Excerpted records ▸
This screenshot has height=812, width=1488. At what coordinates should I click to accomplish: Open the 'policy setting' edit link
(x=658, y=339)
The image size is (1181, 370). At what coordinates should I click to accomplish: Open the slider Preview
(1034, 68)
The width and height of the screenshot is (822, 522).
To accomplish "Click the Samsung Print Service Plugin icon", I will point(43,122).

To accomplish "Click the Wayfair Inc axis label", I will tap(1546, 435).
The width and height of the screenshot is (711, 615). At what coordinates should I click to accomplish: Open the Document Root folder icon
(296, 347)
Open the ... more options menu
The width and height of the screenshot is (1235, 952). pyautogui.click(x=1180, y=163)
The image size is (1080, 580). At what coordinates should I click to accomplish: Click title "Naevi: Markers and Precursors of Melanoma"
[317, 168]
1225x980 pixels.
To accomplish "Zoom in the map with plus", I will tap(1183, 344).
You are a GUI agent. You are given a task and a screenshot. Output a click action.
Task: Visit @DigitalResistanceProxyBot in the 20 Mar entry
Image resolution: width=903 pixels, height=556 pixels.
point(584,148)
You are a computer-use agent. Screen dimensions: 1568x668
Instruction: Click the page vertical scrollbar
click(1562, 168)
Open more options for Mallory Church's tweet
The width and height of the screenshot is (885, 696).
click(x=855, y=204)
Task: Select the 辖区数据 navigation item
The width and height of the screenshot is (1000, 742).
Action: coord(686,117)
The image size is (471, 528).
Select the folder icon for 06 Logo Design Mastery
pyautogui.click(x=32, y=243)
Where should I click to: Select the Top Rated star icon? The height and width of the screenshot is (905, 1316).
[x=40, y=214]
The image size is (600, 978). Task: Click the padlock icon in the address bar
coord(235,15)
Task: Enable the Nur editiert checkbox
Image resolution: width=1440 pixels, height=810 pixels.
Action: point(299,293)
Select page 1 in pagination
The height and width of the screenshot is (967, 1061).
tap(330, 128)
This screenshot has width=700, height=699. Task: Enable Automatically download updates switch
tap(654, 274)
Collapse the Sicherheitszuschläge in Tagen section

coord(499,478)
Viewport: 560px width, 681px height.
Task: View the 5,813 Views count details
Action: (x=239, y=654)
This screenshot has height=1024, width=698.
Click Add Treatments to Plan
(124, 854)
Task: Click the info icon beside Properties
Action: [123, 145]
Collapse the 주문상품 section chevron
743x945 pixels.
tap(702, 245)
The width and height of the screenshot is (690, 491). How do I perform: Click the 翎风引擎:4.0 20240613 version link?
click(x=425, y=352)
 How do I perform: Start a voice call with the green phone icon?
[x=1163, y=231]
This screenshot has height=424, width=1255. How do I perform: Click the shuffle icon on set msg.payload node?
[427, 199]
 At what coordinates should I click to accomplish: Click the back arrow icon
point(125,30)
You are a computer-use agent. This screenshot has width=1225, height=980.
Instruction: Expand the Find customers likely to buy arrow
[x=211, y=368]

Activity ▸
Can you give every line above again, exactly as written?

Result of this exercise ▸
This screenshot has height=812, width=1488. At what coordinates should I click to accomplish: Open the 'policy setting' edit link
(x=658, y=339)
The image size is (1181, 370). At what coordinates should I click to accomplish: Open the slider Preview
(1034, 68)
The width and height of the screenshot is (822, 522).
To accomplish "Click the Samsung Print Service Plugin icon", I will point(43,122).

To accomplish "Click the Wayfair Inc axis label", I will tap(1546, 435).
The width and height of the screenshot is (711, 615). At what coordinates should I click to accomplish: Open the Document Root folder icon
(296, 347)
Open the ... more options menu
The width and height of the screenshot is (1235, 952). pyautogui.click(x=1180, y=163)
The image size is (1080, 580). At what coordinates should I click to accomplish: Click title "Naevi: Markers and Precursors of Melanoma"
[317, 168]
1225x980 pixels.
To accomplish "Zoom in the map with plus", I will tap(1183, 344).
You are a GUI agent. You are given a task and a screenshot. Output a click action.
Task: Visit @DigitalResistanceProxyBot in the 20 Mar entry
Image resolution: width=903 pixels, height=556 pixels.
point(584,148)
You are a computer-use agent. Screen dimensions: 1568x668
Instruction: Click the page vertical scrollbar
click(1562, 168)
Open more options for Mallory Church's tweet
The width and height of the screenshot is (885, 696).
click(x=855, y=204)
Task: Select the 辖区数据 navigation item
The width and height of the screenshot is (1000, 742).
Action: coord(686,117)
The image size is (471, 528).
Select the folder icon for 06 Logo Design Mastery
pyautogui.click(x=32, y=243)
Where should I click to: Select the Top Rated star icon? The height and width of the screenshot is (905, 1316).
[x=40, y=214]
The image size is (600, 978). Task: Click the padlock icon in the address bar
coord(235,15)
Task: Enable the Nur editiert checkbox
Image resolution: width=1440 pixels, height=810 pixels.
Action: point(299,293)
Select page 1 in pagination
The height and width of the screenshot is (967, 1061).
tap(330, 128)
This screenshot has width=700, height=699. Task: Enable Automatically download updates switch
tap(654, 274)
Collapse the Sicherheitszuschläge in Tagen section

coord(499,478)
Viewport: 560px width, 681px height.
Task: View the 5,813 Views count details
Action: (x=239, y=654)
This screenshot has height=1024, width=698.
Click Add Treatments to Plan
(124, 854)
Task: Click the info icon beside Properties
Action: [123, 145]
Collapse the 주문상품 section chevron
743x945 pixels.
tap(702, 245)
The width and height of the screenshot is (690, 491). How do I perform: Click the 翎风引擎:4.0 20240613 version link?
click(x=425, y=352)
 How do I perform: Start a voice call with the green phone icon?
[x=1163, y=231]
This screenshot has height=424, width=1255. How do I perform: Click the shuffle icon on set msg.payload node?
[427, 199]
 At what coordinates should I click to accomplish: Click the back arrow icon
point(125,30)
You are a computer-use agent. This screenshot has width=1225, height=980.
Instruction: Expand the Find customers likely to buy arrow
[x=211, y=368]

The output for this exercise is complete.